The steps for defining an ML pipeline for enabling the continuous training and versioning of ML models are as follows:

Preprocessing – The process of data cleaning, feature engineering, and dataset creation for training the ML algorithm
Training – The process of training the developed ML algorithm for generating a new version of the ML model artifact
Evaluation – The process of evaluation of the generated ML model, for extracting key metrics related to the model behavior on new data not seen during the training phase
Registration – The process of versioning the new trained ML model artifact by linking the metrics extracted with the generated artifact

You can see more details of how to build a SageMaker pipeline in the following notebook.

Trigger CI/CD pipelines using EventBridge

When you finish building the model, you can start the deployment process. The last step of the SageMaker pipeline defined in the previous section registers a new version of the model in the specific SageMaker model registry group. The deployment of a new version of the ML model is managed using the model registry status. By manually approving or rejecting an ML model version, this step raises an event that is captured by EventBridge. This event can then start a new pipeline (CI/CD this time) for creating a new version of the AWS IoT Greengrass component that is then deployed to the pre-production and production accounts. The following screenshot shows our defined EventBridge rule.

This rule monitors the SageMaker model package group by looking for updates of model packages in the status Approved or Rejected.

The EventBridge rule is then configured to target CodePipeline, which starts the workflow of creating a new AWS IoT Greengrass component by using Amazon SageMaker Neo and Edge Manager.

- Problem 1: Rewrite the part of the SageMaker pipeline text that starts with "Trigger CI/CD pipelines" and ends with "defined EventBridge rule.", putting "Amazon EventBridge" wherever "EventBridge" appears.
- Problem 2: According to the SageMaker pipeline text, which service does the EventBridge rule target?

- Dataset excerpt:
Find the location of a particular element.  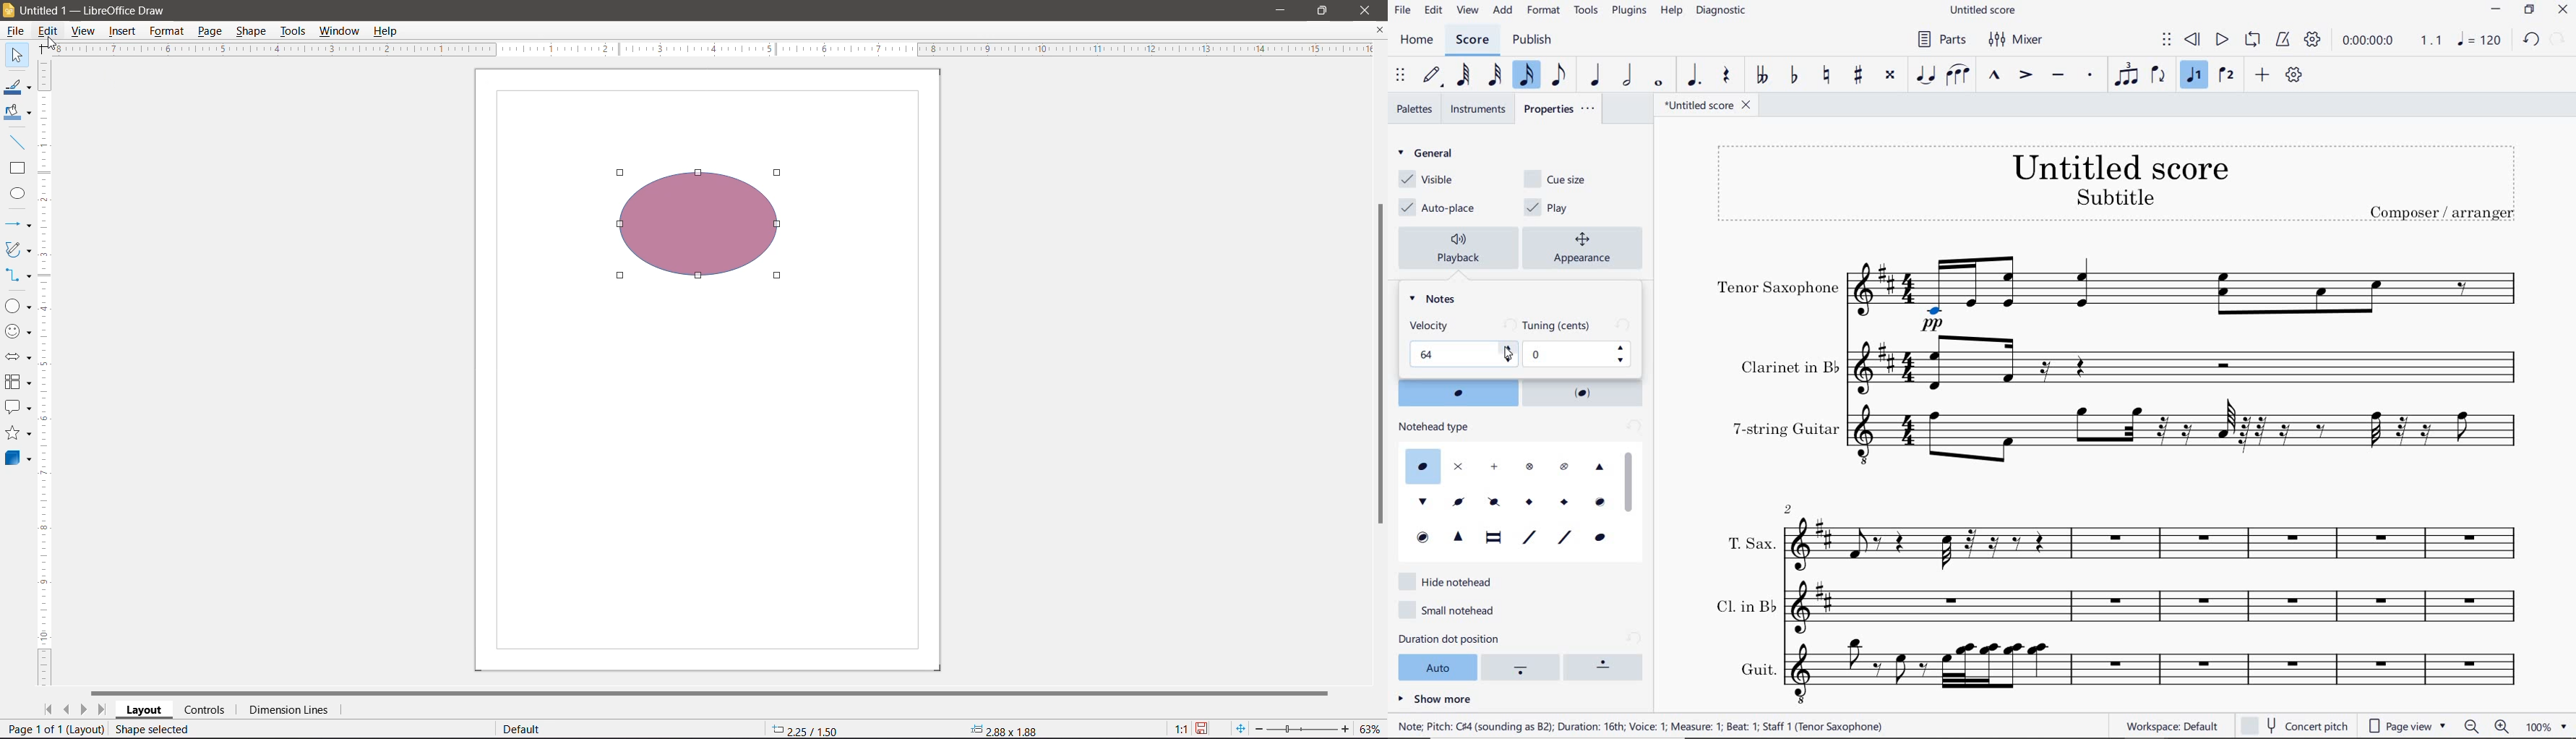

Scroll to last page is located at coordinates (102, 709).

- Written reply 1:
Trigger CI/CD pipelines using Amazon EventBridge

When you finish building the model, you can start the deployment process. The last step of the SageMaker pipeline defined in the previous section registers a new version of the model in the specific SageMaker model registry group. The deployment of a new version of the ML model is managed using the model registry status. By manually approving or rejecting an ML model version, this step raises an event that is captured by Amazon EventBridge. This event can then start a new pipeline (CI/CD this time) for creating a new version of the AWS IoT Greengrass component that is then deployed to the pre-production and production accounts. The following screenshot shows our defined Amazon EventBridge rule.

- Written reply 2: CodePipeline